▸ **SHORT PROBLEM A**:
Reproduce the passage from the thread on PETSc's CUDA memory use that begins at the words "Not sure how" and stops after "oh - vitch)".
▸ **SHORT PROBLEM B**:
Answer these questions using the thread on PETSc's CUDA memory use:
(i) How much CUDA memory does PETSc consume, according to the earliest quoted message?
(ii) Roughly how large is the memory overhead for Tensorflow2?
(iii) By how much did someone notice that removing half of the CUDA kernels reduces memory usage?
▸ **SHORT PROBLEM C**:
Continue the thread on PETSc's CUDA memory use, starting after its last sentence.

▸ **EXTRACT PROVIDED**:
· · · · ·
Re: [petsc-dev] PETSc init eats too much CUDA memory

Jacob Faibussowitsch Sat, 08 Jan 2022 12:36:13 -0800

> The memory overhead (for both CPU and GPU) of PyTorch is getting worse and 
> worse as it evolves. A conjecture is that the CUDA kernels in the library are 
> responsible for this. But the overhead for Tensorflow2 is just around 300MB 
> (compare to 1.5GB for PyTorch).


I read through the thread here and the TL;DR is that CUDA will load all device 
symbols/code when CUDA runtime is initialized. Importantly, this behavior is 
not just triggered when CUDA initializes but also when any of the derivative 
libraries (cublas, cusolver, etc.) are loaded as well.

This could really be shooting us in the foot here. Not only do we initialize 
both cublas and cusolver but we also pull in a __ton__ of thrust, which I can’t 
imagine is a negligible overhead gpu-code-wise.

Not sure how to square this, or even if we can resolve this on our side. Good 
news is that this finally explains the random CI failures due to out of memory!

Best regards,

Jacob Faibussowitsch
(Jacob Fai - booss - oh - vitch)

> On Jan 8, 2022, at 13:36, Zhang, Hong <hongzh...@anl.gov> wrote:
> 
> Here is an interesting thread discussing the memory issue for PyTorch (which 
> I think is also relevant to PETSc):
> 
> https://github.com/pytorch/pytorch/issues/12873 
> <https://github.com/pytorch/pytorch/issues/12873>
> 
> The memory overhead (for both CPU and GPU) of PyTorch is getting worse and 
> worse as it evolves. A conjecture is that the CUDA kernels in the library are 
> responsible for this. But the overhead for Tensorflow2 is just around 300MB 
> (compare to 1.5GB for PyTorch).
> 
> According to the discussion, there has not been a good way to decrease the 
> memory overhead for PyTorch yet. Someone noticed that “removing half of the 
> CUDA kernels can reduce the memory usage by half." 
> 
> Hong
> 
>> On Jan 7, 2022, at 9:23 PM, Barry Smith <bsm...@petsc.dev> wrote:
>> 
>> 
>>   Doesn't Nvidia supply a "valgrind" like tool that will allow tracking 
>> memory usage? I'm pretty sure I've seen one; it should be able to show 
>> memory usage as a function of time so you can see where the memory is being 
>> allocated
>>   
>>   Barry
>> 
>> 
>>> On Jan 7, 2022, at 1:56 PM, Jacob Faibussowitsch <jacob....@gmail.com 
>>> <mailto:jacob....@gmail.com>> wrote:
>>> 
>>>> it seems that PETSc consumes 0.73GB CUDA memory and this overhead persists 
>>>> across the entire running time of an application. cupm_initialize 
>>>> contributes 0.36GB out of 0.73GB.
· · · · ·
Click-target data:
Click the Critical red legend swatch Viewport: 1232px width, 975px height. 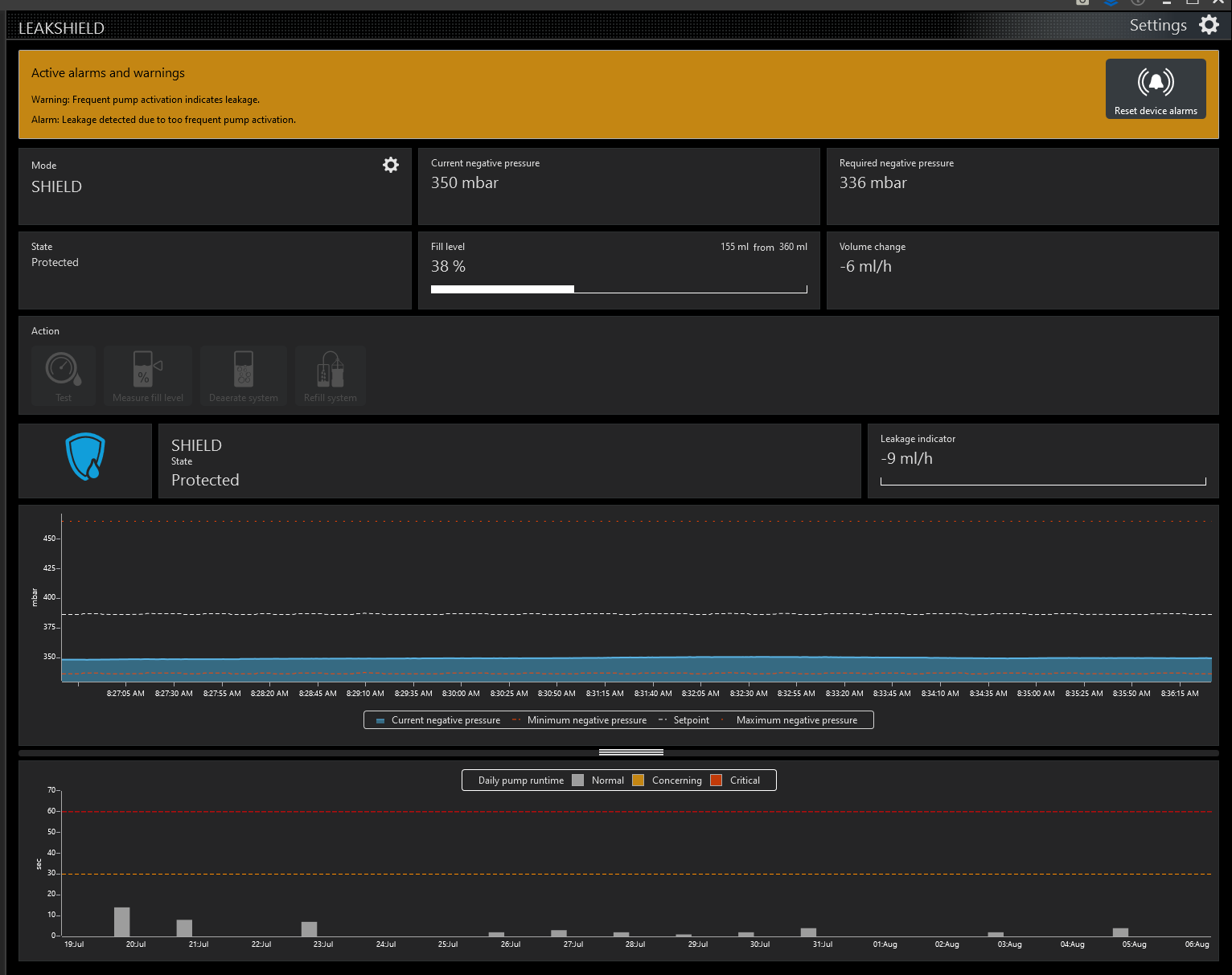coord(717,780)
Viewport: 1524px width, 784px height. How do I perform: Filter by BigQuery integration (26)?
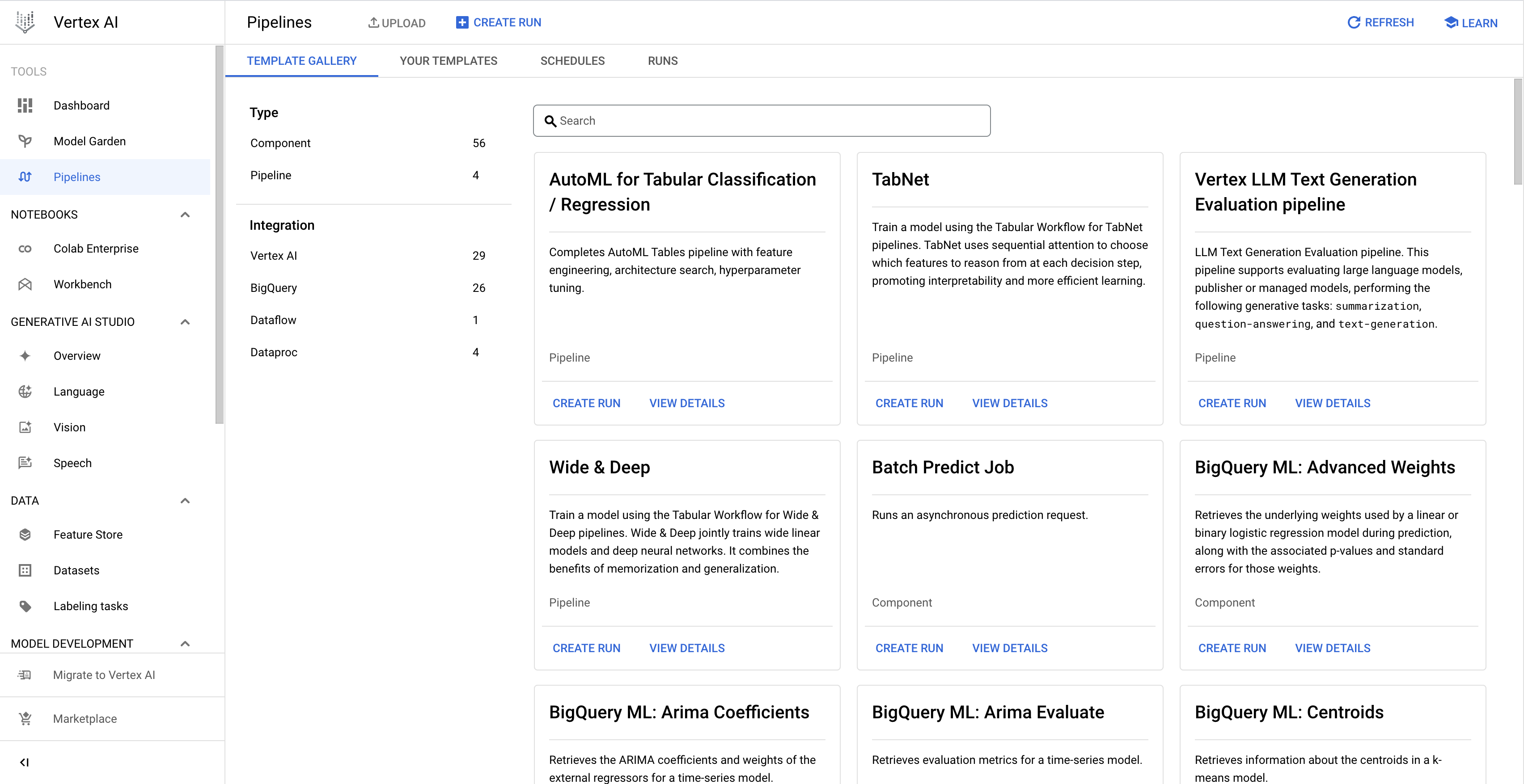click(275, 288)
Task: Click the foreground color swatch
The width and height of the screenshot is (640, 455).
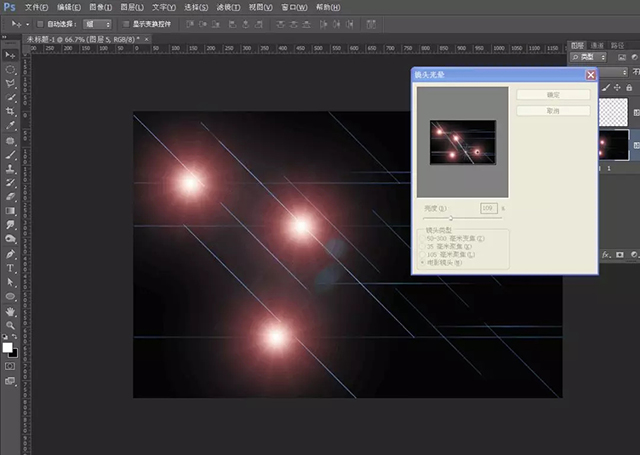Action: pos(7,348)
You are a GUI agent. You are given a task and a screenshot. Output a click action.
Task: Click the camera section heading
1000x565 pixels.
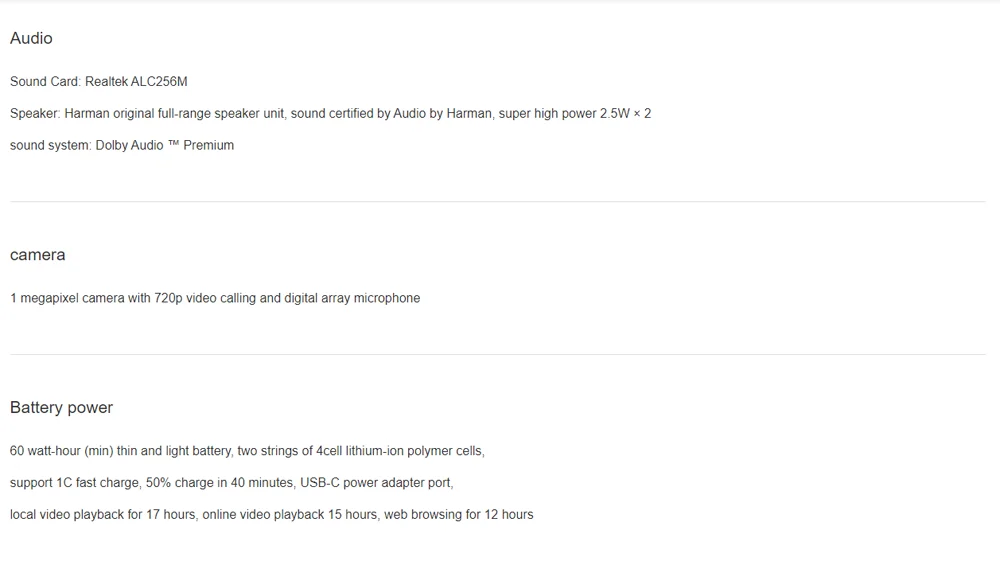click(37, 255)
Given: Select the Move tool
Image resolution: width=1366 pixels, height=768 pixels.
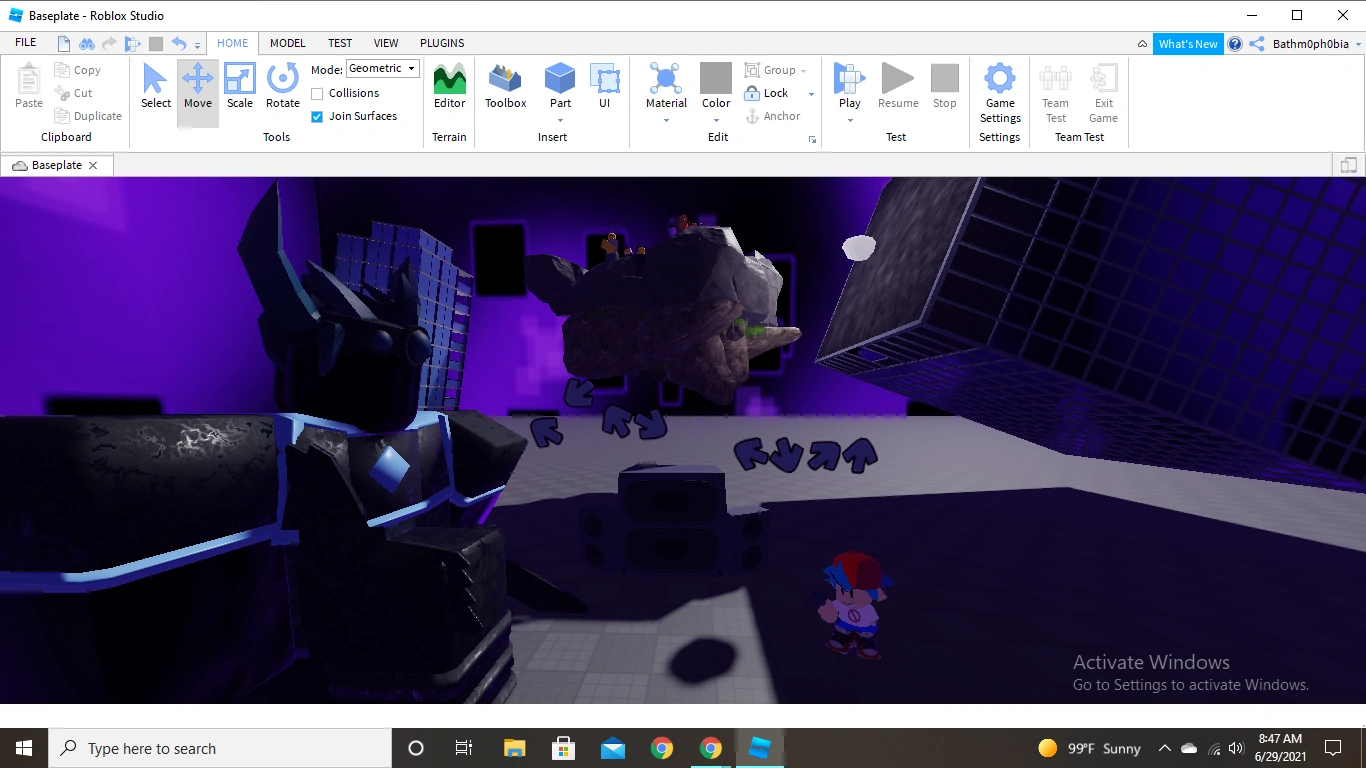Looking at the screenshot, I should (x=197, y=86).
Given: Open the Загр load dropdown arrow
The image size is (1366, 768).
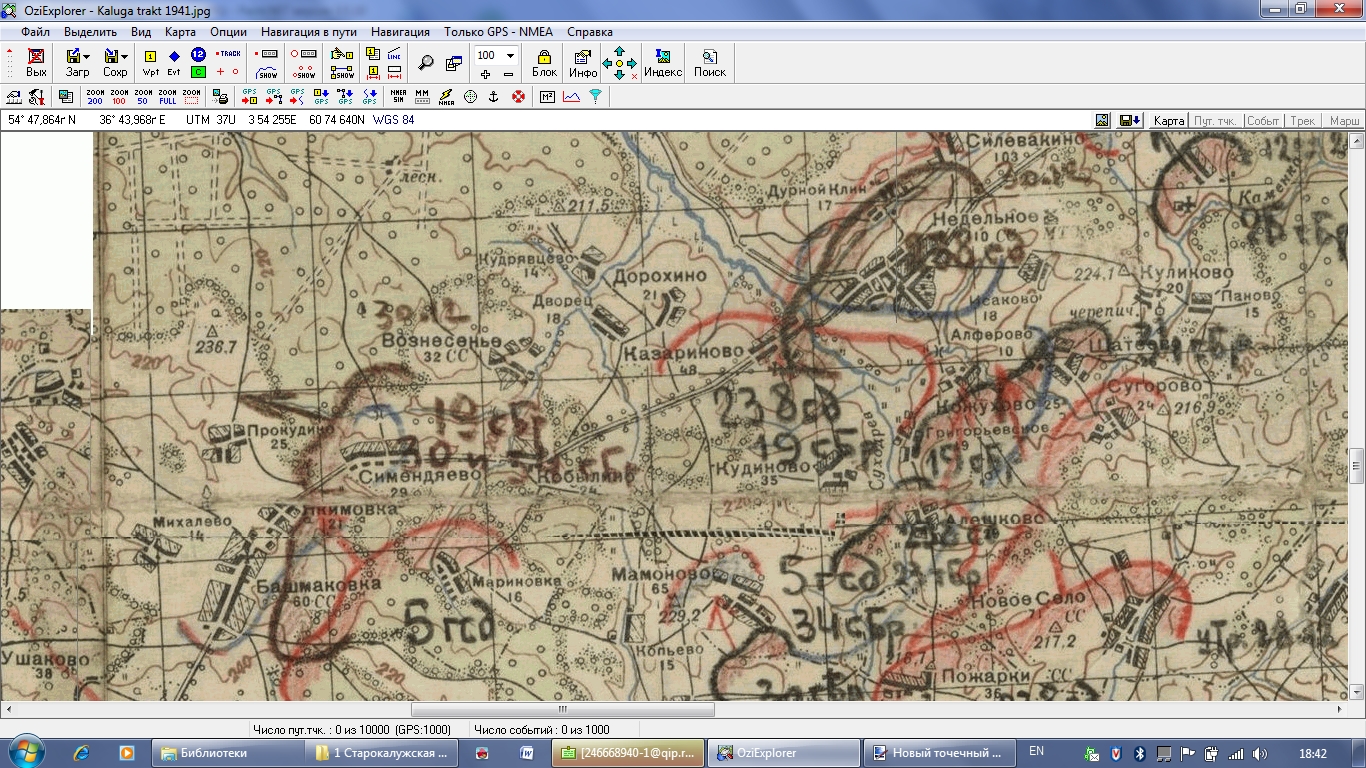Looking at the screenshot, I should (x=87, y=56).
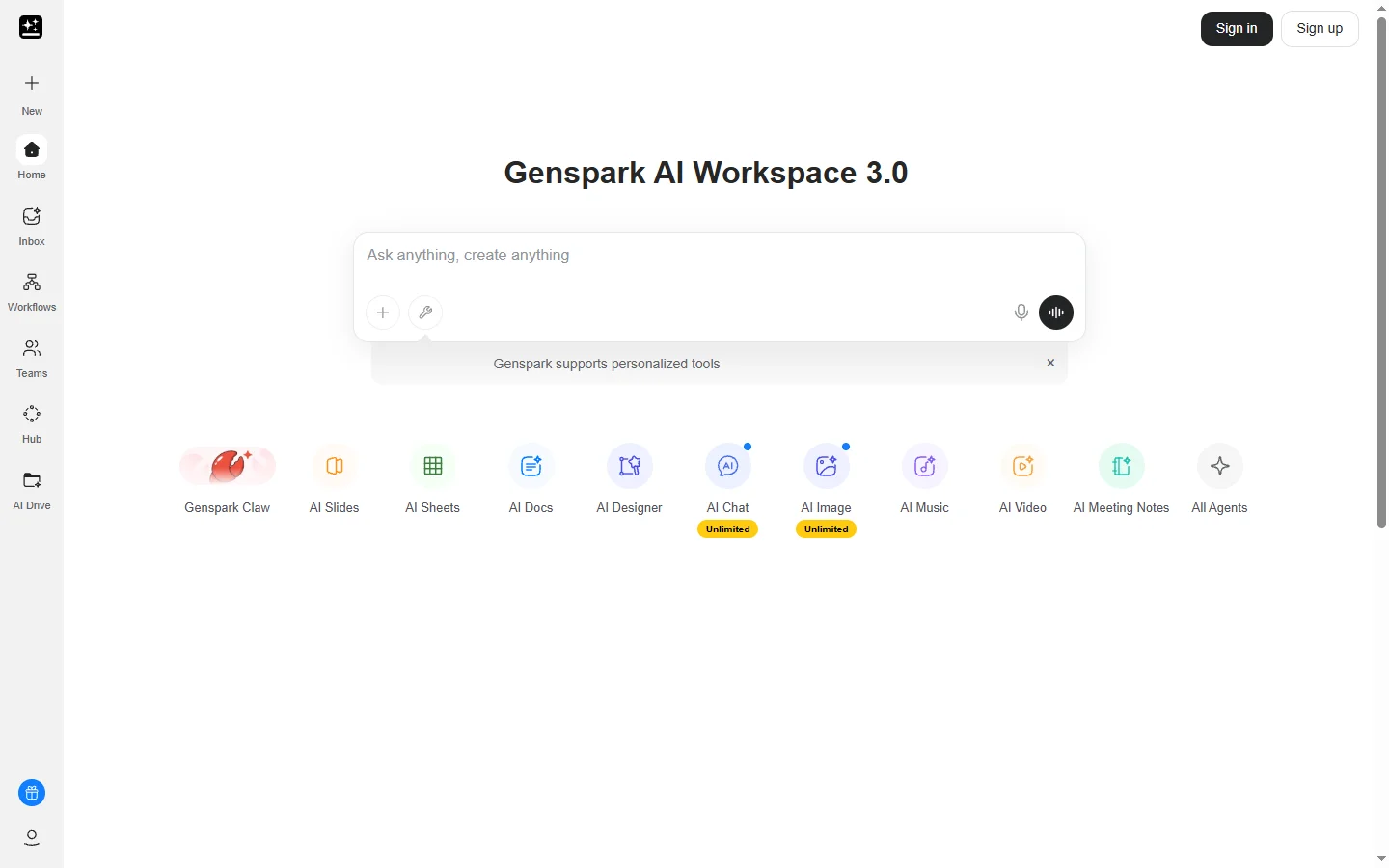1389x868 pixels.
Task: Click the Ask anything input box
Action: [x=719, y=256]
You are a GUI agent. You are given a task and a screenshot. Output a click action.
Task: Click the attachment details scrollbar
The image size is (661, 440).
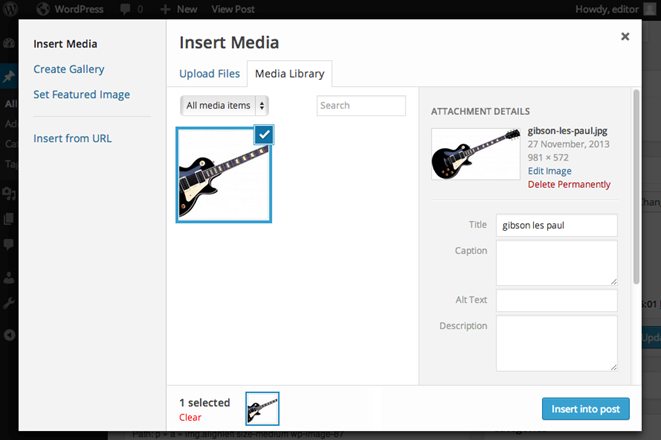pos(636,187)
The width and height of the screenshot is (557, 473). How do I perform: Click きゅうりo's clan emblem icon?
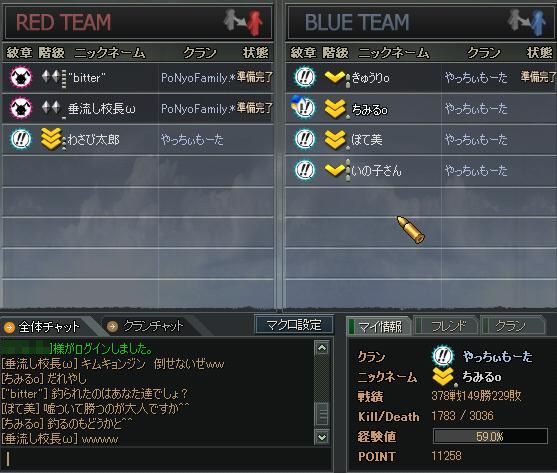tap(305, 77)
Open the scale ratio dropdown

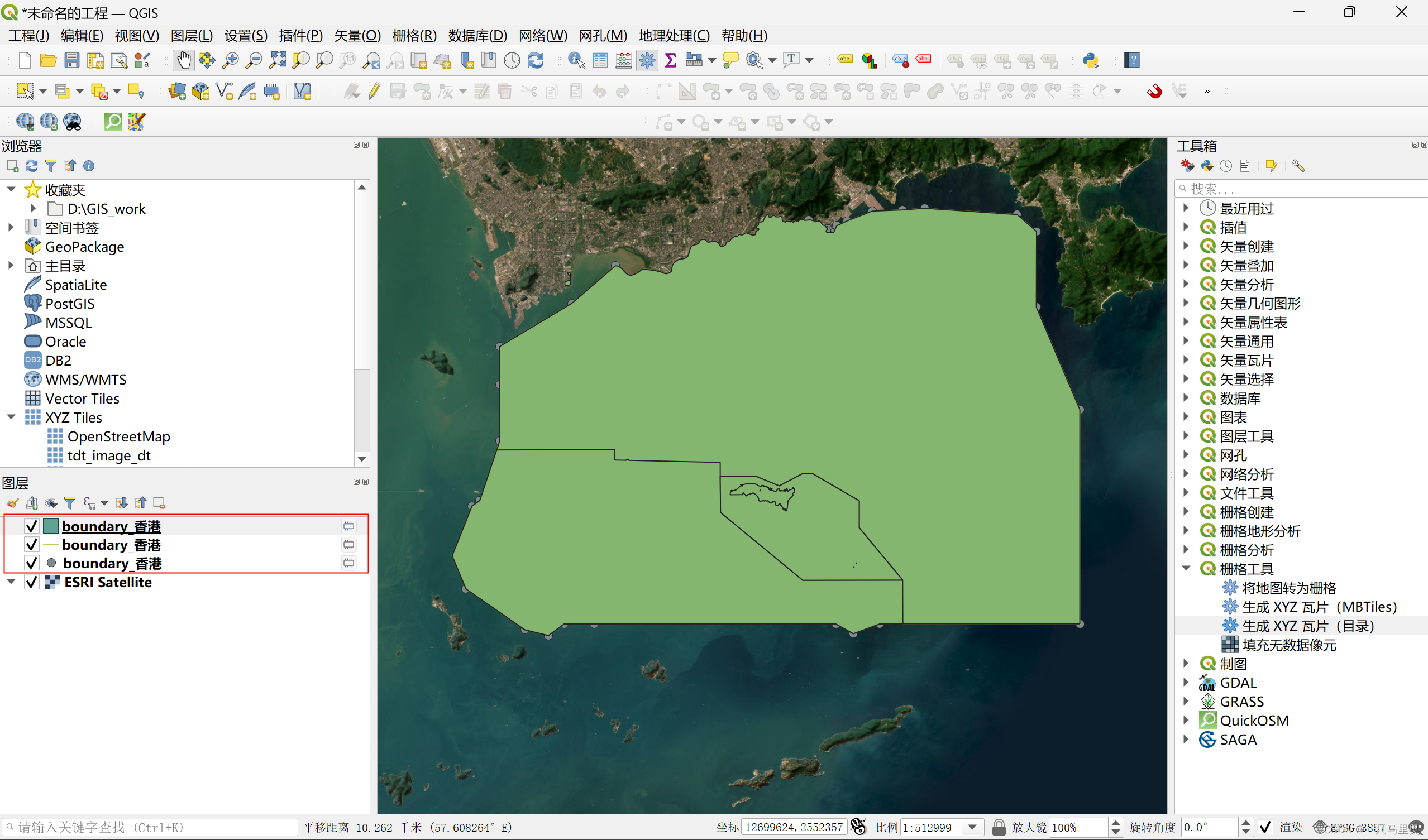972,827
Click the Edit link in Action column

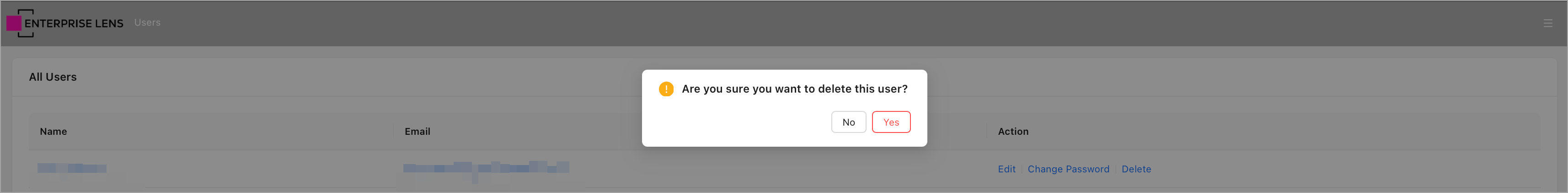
· · · · ·
▸ **RESPONSE A**:
Not sure how to square this, or even if we can resolve this on our side. Good 
news is that this finally explains the random CI failures due to out of memory!

Best regards,

Jacob Faibussowitsch
(Jacob Fai - booss - oh - vitch)

▸ **RESPONSE B**:
(i) 0.73GB
(ii) Around 300MB
(iii) By half

▸ **RESPONSE C**:
>>> 
>>> If I had to guess this may be the latent overhead of CUDA streams and 
>>> events, but even then 360 MB seems ludicrous. CUDA maintains a persistent 
>>> pool of streams that is not freed until cudaDeviceReset() is called. Maybe 
>>> they initialize this pool immediately on start-up of the context? AFAIK 
>>> there is no way to disable or modify this behavior.
>>> 
>>> Best regards,
>>> 
>>> Jacob Faibussowitsch
>>> (Jacob Fai - booss - oh - vitch)
>>> 
>>>> On Jan 7, 2022, at 13:23, Zhang, Hong <hongzh...@anl.gov 
>>>> <mailto:hongzh...@anl.gov>> wrote:
>>>> 
>>>> Apart from the 1.2GB caused by importing torch, it seems that PETSc 
>>>> consumes 0.73GB CUDA memory and this overhead persists across the entire 
>>>> running time of an application. cupm_initialize contributes 0.36GB out of 
>>>> 0.73GB. It is still unclear what takes the remaining 0.37GB.
>>>> 
>>>> The torch issue is really a mystery. If I import torch only and do some 
>>>> tensor operations on GPU, it consumes only 0.004GB CUDA memory.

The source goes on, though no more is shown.